_PROBLEM DETAILS_
Check each line of the listing for the string "will". Copy those where it appears.

_RECORDS_

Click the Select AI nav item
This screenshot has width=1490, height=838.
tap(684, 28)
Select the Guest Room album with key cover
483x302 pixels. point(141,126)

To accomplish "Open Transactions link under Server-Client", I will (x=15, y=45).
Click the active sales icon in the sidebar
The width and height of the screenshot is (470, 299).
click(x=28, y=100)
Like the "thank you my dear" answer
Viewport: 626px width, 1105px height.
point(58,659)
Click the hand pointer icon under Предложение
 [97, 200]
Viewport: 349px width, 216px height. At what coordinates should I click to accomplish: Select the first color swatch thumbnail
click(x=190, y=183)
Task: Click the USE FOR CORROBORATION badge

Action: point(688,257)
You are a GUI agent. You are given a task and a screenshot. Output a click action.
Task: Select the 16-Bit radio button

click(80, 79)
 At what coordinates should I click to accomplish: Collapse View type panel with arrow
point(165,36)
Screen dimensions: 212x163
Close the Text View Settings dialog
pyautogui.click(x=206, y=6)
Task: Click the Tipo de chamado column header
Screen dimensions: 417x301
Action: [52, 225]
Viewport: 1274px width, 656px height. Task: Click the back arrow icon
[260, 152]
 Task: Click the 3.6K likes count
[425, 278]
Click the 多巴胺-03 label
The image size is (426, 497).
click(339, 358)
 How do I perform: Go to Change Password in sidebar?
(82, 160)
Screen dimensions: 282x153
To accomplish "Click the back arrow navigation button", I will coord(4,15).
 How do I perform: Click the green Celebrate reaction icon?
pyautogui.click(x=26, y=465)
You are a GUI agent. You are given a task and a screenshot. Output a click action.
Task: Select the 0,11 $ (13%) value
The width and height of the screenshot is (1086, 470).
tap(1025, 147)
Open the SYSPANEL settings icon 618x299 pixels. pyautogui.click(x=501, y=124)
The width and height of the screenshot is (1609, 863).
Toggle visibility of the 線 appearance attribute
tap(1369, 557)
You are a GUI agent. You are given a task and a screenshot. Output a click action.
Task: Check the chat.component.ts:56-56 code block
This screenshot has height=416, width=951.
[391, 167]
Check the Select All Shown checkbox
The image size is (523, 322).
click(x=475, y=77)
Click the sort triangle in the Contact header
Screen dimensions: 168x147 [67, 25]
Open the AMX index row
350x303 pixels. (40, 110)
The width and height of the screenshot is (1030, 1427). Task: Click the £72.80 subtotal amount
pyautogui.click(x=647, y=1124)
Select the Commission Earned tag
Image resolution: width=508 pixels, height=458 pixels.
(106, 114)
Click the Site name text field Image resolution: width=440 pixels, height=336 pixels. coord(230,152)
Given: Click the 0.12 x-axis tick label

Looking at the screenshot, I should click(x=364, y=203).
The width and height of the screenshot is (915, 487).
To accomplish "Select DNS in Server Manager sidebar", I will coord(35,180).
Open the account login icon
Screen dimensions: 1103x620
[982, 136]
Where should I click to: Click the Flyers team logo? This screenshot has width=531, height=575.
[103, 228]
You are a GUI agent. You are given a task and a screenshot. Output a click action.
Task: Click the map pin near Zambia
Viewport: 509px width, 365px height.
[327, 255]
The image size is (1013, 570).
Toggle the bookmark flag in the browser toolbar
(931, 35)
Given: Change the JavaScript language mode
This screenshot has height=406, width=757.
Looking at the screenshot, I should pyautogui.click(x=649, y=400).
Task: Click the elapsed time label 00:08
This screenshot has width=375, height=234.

_EXERCISE RESPONSE_
To accomplish "Open Transactions link under Server-Client", I will (x=15, y=45).
To accomplish "Click the back arrow navigation button", I will coord(4,15).
To accomplish "Select DNS in Server Manager sidebar", I will coord(35,180).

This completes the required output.